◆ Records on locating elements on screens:
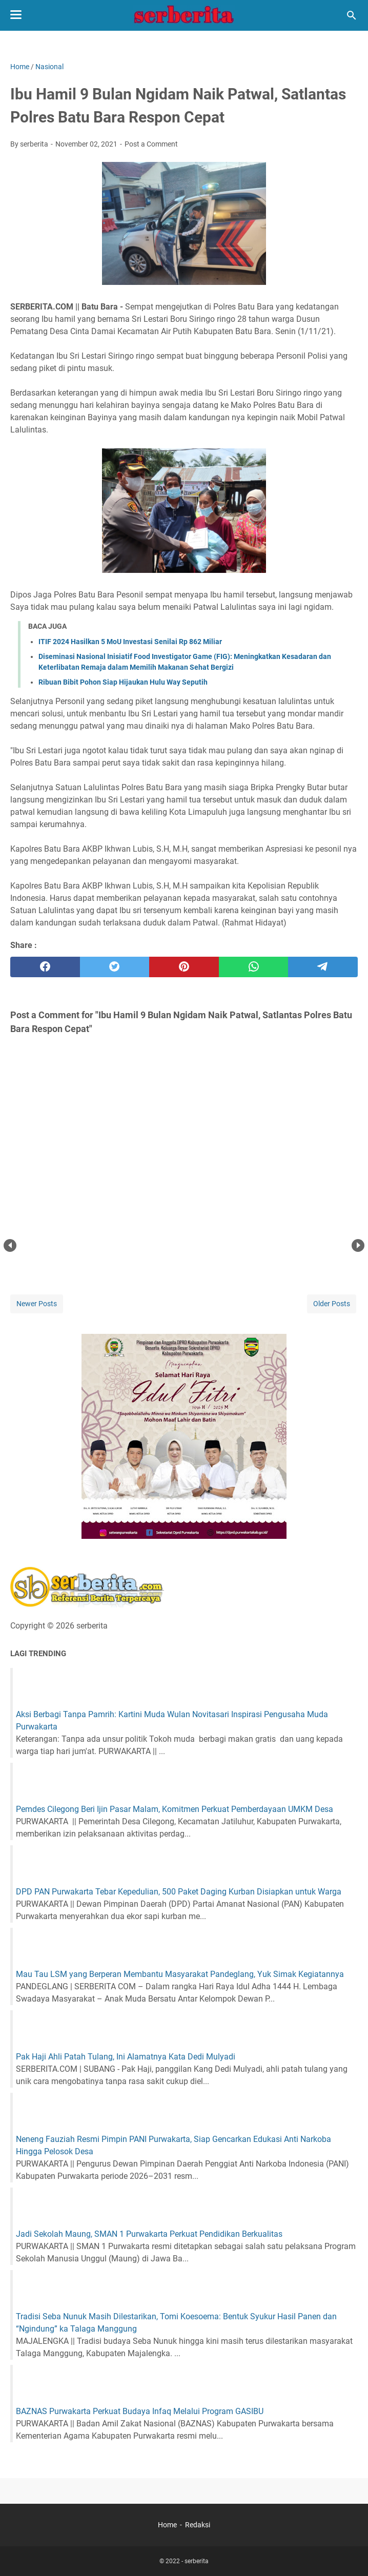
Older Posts (331, 1304)
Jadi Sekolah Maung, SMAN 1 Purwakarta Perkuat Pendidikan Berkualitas (149, 2234)
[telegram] (323, 967)
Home (167, 2525)
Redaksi (197, 2525)
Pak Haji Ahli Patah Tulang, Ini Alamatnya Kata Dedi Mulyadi (125, 2057)
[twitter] (115, 967)
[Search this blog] (351, 15)
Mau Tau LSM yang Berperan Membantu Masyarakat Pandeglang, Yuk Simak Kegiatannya (180, 1974)
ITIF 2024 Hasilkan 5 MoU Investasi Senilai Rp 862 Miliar (130, 641)
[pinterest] (184, 967)
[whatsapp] (254, 967)
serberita (197, 2561)
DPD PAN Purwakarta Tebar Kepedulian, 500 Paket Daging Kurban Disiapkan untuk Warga (178, 1892)
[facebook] (45, 967)
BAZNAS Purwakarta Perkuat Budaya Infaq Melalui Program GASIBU (139, 2411)
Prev (10, 1245)
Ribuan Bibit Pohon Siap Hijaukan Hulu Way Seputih (123, 682)
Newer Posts (36, 1304)
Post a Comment (151, 144)
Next (358, 1245)
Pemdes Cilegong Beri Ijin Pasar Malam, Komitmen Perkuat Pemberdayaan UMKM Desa (174, 1809)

◆ Prompt: Render all of the records above as a numbered list, omitting any blank lines and leaving the pictures out.

◆ Finished exercise:
1. Older Posts (331, 1304)
2. Jadi Sekolah Maung, SMAN 1 Purwakarta Perkuat Pendidikan Berkualitas (149, 2234)
3. [telegram] (323, 967)
4. Home (167, 2525)
5. Redaksi (197, 2525)
6. Pak Haji Ahli Patah Tulang, Ini Alamatnya Kata Dedi Mulyadi (125, 2057)
7. [twitter] (115, 967)
8. [Search this blog] (351, 15)
9. Mau Tau LSM yang Berperan Membantu Masyarakat Pandeglang, Yuk Simak Kegiatannya (180, 1974)
10. ITIF 2024 Hasilkan 5 MoU Investasi Senilai Rp 862 Miliar (130, 641)
11. [pinterest] (184, 967)
12. [whatsapp] (254, 967)
13. serberita (197, 2561)
14. DPD PAN Purwakarta Tebar Kepedulian, 500 Paket Daging Kurban Disiapkan untuk Warga (178, 1892)
15. [facebook] (45, 967)
16. BAZNAS Purwakarta Perkuat Budaya Infaq Melalui Program GASIBU (139, 2411)
17. Prev (10, 1245)
18. Ribuan Bibit Pohon Siap Hijaukan Hulu Way Seputih (123, 682)
19. Newer Posts (36, 1304)
20. Post a Comment (151, 144)
21. Next (358, 1245)
22. Pemdes Cilegong Beri Ijin Pasar Malam, Komitmen Perkuat Pemberdayaan UMKM Desa (174, 1809)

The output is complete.